Requirement — The line containing "You are a computer-use agent. This" marks where to begin; quote it and every line after it through the end of the data, exactly as written.

Study material —
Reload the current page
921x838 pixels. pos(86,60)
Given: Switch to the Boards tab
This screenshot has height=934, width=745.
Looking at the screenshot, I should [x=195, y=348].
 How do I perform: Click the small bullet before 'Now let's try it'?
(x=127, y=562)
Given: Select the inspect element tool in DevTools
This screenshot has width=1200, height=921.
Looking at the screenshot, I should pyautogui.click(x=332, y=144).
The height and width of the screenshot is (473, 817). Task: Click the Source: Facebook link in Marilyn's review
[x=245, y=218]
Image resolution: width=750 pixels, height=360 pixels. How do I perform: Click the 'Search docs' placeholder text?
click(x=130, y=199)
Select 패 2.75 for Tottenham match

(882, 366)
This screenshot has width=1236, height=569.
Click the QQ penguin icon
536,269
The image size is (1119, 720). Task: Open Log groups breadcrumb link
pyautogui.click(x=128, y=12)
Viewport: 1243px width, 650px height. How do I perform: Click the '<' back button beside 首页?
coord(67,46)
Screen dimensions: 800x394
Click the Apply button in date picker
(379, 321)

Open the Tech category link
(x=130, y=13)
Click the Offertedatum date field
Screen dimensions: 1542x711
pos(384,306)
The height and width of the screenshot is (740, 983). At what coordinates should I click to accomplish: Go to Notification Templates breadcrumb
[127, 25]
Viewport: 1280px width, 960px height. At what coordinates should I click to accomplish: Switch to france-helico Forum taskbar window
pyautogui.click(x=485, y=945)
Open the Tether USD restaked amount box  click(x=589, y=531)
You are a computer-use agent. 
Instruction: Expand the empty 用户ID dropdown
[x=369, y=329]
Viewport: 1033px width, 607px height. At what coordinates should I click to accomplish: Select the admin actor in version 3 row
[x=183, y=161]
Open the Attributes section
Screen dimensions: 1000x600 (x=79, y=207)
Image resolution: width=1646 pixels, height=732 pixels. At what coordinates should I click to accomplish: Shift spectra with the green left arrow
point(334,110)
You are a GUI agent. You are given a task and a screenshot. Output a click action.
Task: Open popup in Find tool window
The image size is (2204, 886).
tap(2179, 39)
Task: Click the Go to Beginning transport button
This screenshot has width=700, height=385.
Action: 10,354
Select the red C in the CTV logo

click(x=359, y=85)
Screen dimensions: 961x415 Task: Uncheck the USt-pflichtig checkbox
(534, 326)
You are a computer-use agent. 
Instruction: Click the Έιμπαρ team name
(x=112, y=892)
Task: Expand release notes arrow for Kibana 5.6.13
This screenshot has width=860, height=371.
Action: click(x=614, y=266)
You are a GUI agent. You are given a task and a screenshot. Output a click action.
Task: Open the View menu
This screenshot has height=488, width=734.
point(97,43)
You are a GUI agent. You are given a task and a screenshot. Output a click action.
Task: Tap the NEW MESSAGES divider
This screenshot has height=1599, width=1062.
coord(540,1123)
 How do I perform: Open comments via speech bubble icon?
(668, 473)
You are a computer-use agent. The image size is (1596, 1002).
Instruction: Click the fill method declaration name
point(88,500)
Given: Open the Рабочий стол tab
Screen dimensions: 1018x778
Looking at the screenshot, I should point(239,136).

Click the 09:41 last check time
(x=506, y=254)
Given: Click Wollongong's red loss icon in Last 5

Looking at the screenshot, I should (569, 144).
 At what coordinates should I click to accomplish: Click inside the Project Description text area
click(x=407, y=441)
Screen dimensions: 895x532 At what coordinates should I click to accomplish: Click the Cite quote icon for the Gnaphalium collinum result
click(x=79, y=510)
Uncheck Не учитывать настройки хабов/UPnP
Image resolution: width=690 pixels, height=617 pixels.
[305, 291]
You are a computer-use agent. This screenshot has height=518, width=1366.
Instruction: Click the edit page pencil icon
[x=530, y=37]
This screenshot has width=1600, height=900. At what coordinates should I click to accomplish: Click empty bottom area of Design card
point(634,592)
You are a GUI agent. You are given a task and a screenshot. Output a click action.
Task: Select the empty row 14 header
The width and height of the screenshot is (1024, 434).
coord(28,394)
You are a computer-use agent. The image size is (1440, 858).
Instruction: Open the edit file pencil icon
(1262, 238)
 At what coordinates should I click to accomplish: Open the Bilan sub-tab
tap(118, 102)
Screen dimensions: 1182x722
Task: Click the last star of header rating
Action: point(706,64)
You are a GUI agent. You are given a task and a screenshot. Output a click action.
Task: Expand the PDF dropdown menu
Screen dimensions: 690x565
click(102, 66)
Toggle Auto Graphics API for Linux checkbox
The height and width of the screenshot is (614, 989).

Finished task —
You are a computer-use agent. This screenshot has height=518, width=1366.
Instruction: Click the edit page pencil icon
[x=530, y=37]
This screenshot has width=1600, height=900. At what coordinates should I click to accomplish: Click empty bottom area of Design card
point(634,592)
You are a GUI agent. You are given a task and a screenshot. Output a click action.
Task: Select the empty row 14 header
The width and height of the screenshot is (1024, 434).
coord(28,394)
You are a computer-use agent. The image size is (1440, 858).
Instruction: Open the edit file pencil icon
(1262, 238)
 At what coordinates should I click to accomplish: Open the Bilan sub-tab
tap(118, 102)
Screen dimensions: 1182x722
Task: Click the last star of header rating
Action: point(706,64)
You are a GUI agent. You are given a task and a screenshot. Output a click action.
Task: Expand the PDF dropdown menu
Screen dimensions: 690x565
click(102, 66)
Toggle Auto Graphics API for Linux checkbox
The height and width of the screenshot is (614, 989).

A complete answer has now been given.